His parents had had a wonderful marriage, or so his father had told him, and the grief Piero felt at his wife’s death had been intense. Augustine had always told himself that when the time came for him to marry, he too would make sure to be the kind of husband his father had been to his mother.

Except that would be yet another standard he’d never meet.

There was no love in the marriage he’d make with Freddie—they didn’t even know each other outside of their professional relationship, apart from sex—and there could be no possibility of love, either, not for him.

Perhaps if the accident hadn’t taken everything from him, he might have been able to love her.

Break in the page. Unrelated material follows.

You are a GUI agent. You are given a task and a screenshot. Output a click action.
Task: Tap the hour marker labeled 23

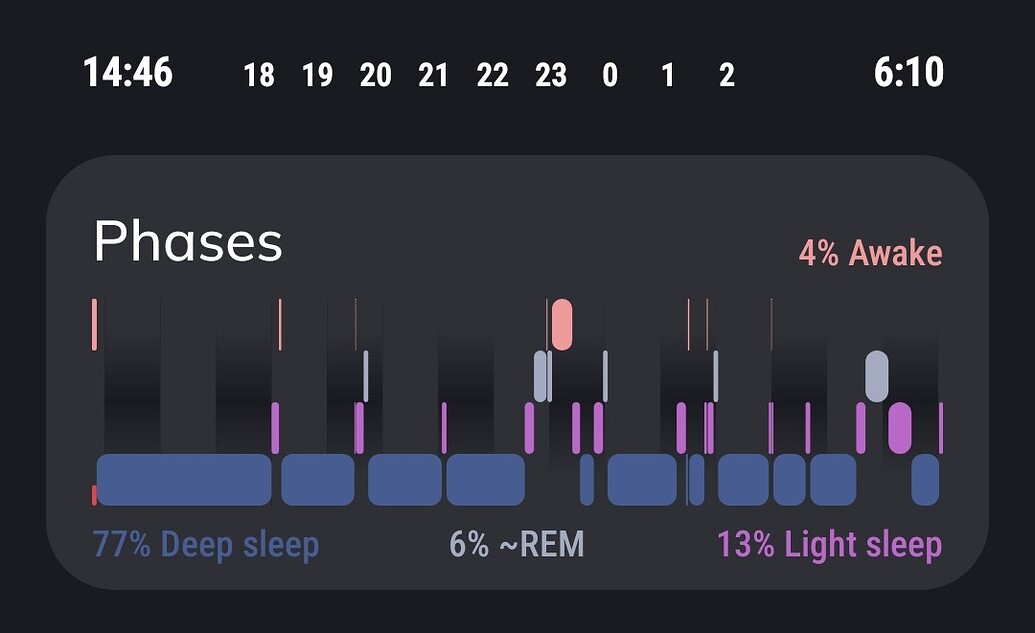(551, 76)
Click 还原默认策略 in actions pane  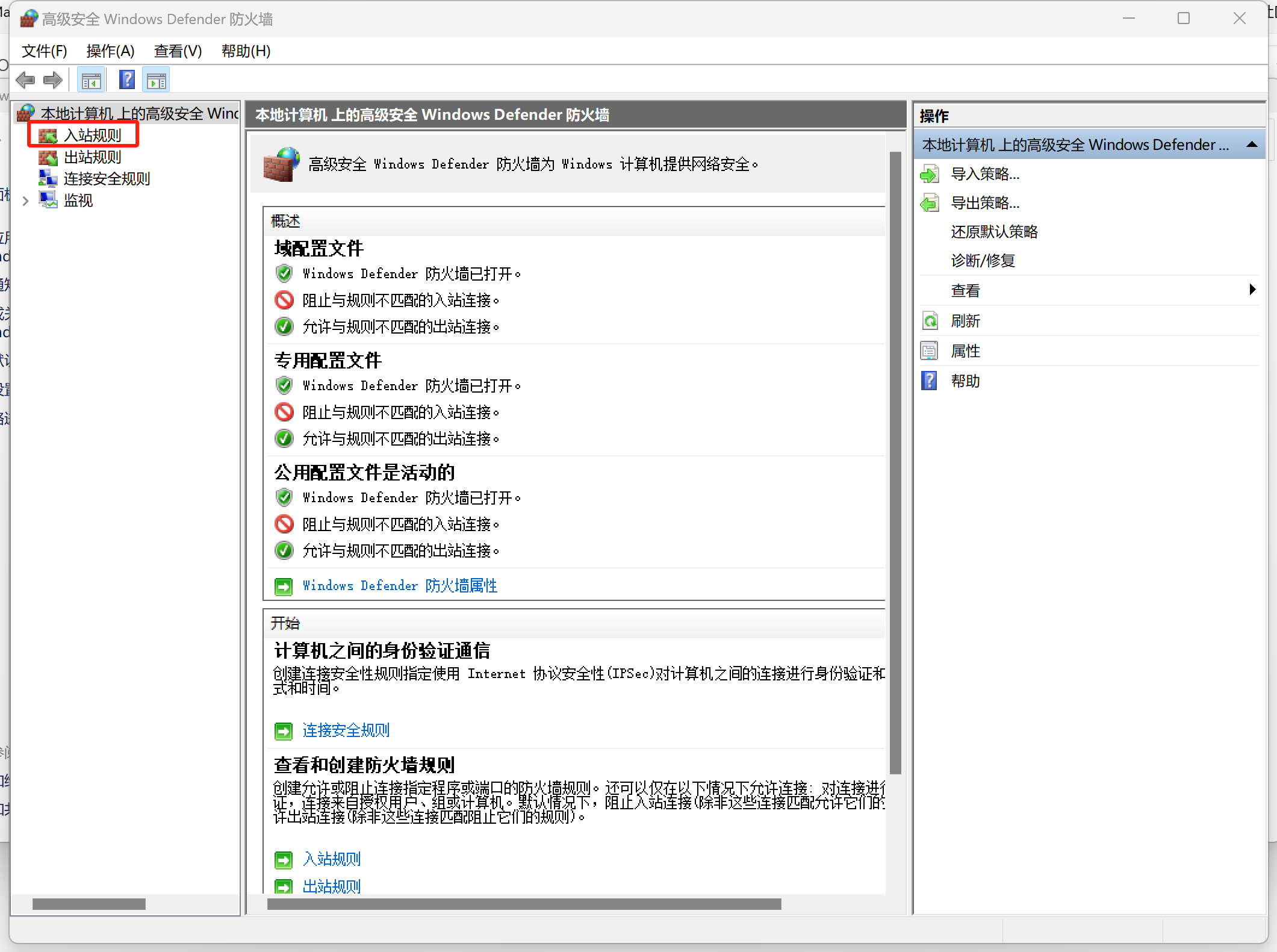pyautogui.click(x=994, y=232)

Yet it had.

Love brought such expectations with it, and it was so heavy to bear. He could barely move under the weight of his father’s love and the love his mother had felt for him too. The love that had ended up killing her.

Loving Freddie might end up crushing him completely.

Still, while he might not be a worthy husband in terms of loving her, he could try to be the kind of husband who’d never give her a moment’s regret. Who’d try to make her happy. That was at least one thing he could do.

Reaching into his desk and pulling out the bottle of fifty-year-old Scotch he kept in it, he found a glass on the desktop and poured himself a nip.

Then he lifted the glass towards the portrait in a toast.

‘You’ll get your perfect ruler eventually, Papa,’ he said softly. ‘You might just have to wait longer than you’d hoped.’